## start Supplied records
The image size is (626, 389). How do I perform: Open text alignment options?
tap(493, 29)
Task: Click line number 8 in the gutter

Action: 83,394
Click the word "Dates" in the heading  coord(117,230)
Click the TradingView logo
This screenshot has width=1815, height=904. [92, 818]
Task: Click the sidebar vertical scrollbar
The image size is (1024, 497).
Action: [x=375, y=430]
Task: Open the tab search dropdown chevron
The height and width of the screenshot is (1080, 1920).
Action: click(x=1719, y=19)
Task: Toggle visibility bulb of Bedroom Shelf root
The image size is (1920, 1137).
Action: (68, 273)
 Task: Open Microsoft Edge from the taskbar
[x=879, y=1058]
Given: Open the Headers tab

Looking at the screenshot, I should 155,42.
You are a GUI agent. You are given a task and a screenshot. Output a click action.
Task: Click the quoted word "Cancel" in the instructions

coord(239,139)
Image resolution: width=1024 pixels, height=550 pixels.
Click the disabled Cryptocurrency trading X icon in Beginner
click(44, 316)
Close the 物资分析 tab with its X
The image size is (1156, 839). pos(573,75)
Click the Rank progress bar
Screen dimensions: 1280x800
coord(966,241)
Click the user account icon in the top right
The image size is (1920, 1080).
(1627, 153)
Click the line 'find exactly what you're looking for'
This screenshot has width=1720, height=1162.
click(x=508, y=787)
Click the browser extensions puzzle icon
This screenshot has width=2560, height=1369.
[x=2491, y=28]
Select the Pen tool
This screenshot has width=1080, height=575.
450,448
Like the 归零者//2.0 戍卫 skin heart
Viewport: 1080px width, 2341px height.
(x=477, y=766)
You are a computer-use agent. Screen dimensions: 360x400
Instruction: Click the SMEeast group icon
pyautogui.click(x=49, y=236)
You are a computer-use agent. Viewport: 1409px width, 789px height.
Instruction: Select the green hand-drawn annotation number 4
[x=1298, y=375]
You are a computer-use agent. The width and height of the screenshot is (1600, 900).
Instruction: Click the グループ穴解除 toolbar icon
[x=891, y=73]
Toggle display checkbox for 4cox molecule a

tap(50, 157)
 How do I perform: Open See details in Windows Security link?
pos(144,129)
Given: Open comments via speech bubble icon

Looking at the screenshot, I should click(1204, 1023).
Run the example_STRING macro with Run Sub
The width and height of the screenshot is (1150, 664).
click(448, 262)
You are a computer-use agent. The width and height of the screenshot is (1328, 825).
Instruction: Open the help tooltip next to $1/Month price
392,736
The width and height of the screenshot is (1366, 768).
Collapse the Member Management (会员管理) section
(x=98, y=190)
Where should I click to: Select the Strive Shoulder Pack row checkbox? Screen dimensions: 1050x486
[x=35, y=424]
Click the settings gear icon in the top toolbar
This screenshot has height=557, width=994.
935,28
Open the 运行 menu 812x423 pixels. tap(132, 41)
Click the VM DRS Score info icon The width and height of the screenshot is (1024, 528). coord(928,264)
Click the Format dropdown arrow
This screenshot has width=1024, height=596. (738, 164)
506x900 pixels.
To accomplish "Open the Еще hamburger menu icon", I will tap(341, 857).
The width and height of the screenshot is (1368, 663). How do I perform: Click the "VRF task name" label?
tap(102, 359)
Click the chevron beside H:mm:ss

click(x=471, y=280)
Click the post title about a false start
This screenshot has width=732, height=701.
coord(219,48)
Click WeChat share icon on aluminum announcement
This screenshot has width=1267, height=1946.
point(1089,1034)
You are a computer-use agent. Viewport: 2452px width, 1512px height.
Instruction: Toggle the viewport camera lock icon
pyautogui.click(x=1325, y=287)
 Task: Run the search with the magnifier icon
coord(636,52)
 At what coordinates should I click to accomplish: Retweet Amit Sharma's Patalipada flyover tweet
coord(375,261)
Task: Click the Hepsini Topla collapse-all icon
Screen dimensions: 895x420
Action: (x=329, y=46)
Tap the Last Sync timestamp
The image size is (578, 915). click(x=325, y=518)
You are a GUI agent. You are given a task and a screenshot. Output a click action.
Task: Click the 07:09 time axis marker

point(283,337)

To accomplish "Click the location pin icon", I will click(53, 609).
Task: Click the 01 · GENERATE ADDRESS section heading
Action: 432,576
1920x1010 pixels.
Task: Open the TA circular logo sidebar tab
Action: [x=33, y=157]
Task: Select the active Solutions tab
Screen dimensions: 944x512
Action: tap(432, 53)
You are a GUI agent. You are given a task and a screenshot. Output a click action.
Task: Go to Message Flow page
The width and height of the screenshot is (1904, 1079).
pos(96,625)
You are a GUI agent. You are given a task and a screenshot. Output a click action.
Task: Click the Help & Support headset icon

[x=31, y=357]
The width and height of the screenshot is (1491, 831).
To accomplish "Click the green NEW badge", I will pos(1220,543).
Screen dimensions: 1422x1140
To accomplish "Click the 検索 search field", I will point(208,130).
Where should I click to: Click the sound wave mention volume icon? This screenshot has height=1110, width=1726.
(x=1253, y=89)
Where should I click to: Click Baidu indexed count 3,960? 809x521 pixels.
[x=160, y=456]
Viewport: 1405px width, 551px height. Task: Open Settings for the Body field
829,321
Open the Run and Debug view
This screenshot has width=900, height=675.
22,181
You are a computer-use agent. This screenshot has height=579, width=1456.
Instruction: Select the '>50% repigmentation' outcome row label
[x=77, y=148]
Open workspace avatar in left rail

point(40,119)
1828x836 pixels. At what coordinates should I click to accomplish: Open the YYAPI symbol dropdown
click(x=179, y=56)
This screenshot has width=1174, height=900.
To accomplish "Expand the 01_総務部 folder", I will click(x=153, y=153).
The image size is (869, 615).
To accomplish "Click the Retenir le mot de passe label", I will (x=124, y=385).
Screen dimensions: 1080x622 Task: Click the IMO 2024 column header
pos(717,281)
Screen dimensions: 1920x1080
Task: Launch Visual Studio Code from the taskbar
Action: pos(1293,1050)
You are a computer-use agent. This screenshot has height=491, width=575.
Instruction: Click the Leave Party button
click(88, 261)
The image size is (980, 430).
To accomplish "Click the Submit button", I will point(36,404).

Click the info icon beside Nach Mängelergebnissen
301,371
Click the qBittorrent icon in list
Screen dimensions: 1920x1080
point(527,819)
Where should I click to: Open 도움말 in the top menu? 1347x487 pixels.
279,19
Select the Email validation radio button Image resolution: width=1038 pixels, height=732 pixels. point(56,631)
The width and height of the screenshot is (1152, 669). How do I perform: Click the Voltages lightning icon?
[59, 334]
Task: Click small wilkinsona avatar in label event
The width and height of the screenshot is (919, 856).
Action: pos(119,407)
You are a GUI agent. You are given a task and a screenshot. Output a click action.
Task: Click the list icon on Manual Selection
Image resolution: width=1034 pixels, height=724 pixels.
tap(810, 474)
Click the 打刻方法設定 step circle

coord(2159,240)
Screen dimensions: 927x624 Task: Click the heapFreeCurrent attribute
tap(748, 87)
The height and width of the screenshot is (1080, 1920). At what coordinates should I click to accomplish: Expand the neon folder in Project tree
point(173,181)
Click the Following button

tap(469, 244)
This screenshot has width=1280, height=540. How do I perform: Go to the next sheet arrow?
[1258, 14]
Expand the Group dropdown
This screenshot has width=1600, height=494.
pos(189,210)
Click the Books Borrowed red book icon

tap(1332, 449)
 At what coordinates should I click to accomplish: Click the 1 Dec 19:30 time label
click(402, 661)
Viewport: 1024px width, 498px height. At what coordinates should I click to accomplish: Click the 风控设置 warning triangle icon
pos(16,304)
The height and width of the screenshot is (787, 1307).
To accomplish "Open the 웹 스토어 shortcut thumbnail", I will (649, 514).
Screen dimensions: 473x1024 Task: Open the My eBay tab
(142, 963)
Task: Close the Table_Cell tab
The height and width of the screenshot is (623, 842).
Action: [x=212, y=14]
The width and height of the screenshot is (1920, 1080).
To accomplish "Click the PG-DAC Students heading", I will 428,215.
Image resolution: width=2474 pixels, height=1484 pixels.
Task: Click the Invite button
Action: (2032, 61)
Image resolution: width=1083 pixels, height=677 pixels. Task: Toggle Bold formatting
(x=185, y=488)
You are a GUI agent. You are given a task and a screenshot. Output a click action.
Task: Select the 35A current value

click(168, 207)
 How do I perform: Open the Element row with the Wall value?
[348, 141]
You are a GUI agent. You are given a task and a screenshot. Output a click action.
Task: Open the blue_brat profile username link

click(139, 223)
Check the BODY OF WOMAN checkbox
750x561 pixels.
## end Supplied records
» Stated exercise
Reproduce the data starting at the line that contains "Viewport: 1405px width, 551px" and ending at the line that contains "tap(748, 87)", swapping every "Instruction" for "Goal" and leaving everything else untouched.

» Response for this exercise
Viewport: 1405px width, 551px height. Task: Open Settings for the Body field
829,321
Open the Run and Debug view
This screenshot has width=900, height=675.
22,181
You are a computer-use agent. This screenshot has height=579, width=1456.
Goal: Select the '>50% repigmentation' outcome row label
[x=77, y=148]
Open workspace avatar in left rail

point(40,119)
1828x836 pixels. At what coordinates should I click to accomplish: Open the YYAPI symbol dropdown
click(x=179, y=56)
This screenshot has width=1174, height=900.
To accomplish "Expand the 01_総務部 folder", I will click(x=153, y=153).
The image size is (869, 615).
To accomplish "Click the Retenir le mot de passe label", I will (x=124, y=385).
Screen dimensions: 1080x622 Task: Click the IMO 2024 column header
pos(717,281)
Screen dimensions: 1920x1080
Task: Launch Visual Studio Code from the taskbar
Action: pos(1293,1050)
You are a computer-use agent. This screenshot has height=491, width=575.
Goal: Click the Leave Party button
click(88, 261)
The image size is (980, 430).
To accomplish "Click the Submit button", I will point(36,404).

Click the info icon beside Nach Mängelergebnissen
301,371
Click the qBittorrent icon in list
Screen dimensions: 1920x1080
point(527,819)
Where should I click to: Open 도움말 in the top menu? 1347x487 pixels.
279,19
Select the Email validation radio button Image resolution: width=1038 pixels, height=732 pixels. point(56,631)
The width and height of the screenshot is (1152, 669). How do I perform: Click the Voltages lightning icon?
[59, 334]
Task: Click small wilkinsona avatar in label event
The width and height of the screenshot is (919, 856).
Action: pos(119,407)
You are a GUI agent. You are given a task and a screenshot. Output a click action.
Task: Click the list icon on Manual Selection
Image resolution: width=1034 pixels, height=724 pixels.
tap(810, 474)
Click the 打刻方法設定 step circle

coord(2159,240)
Screen dimensions: 927x624 Task: Click the heapFreeCurrent attribute
tap(748, 87)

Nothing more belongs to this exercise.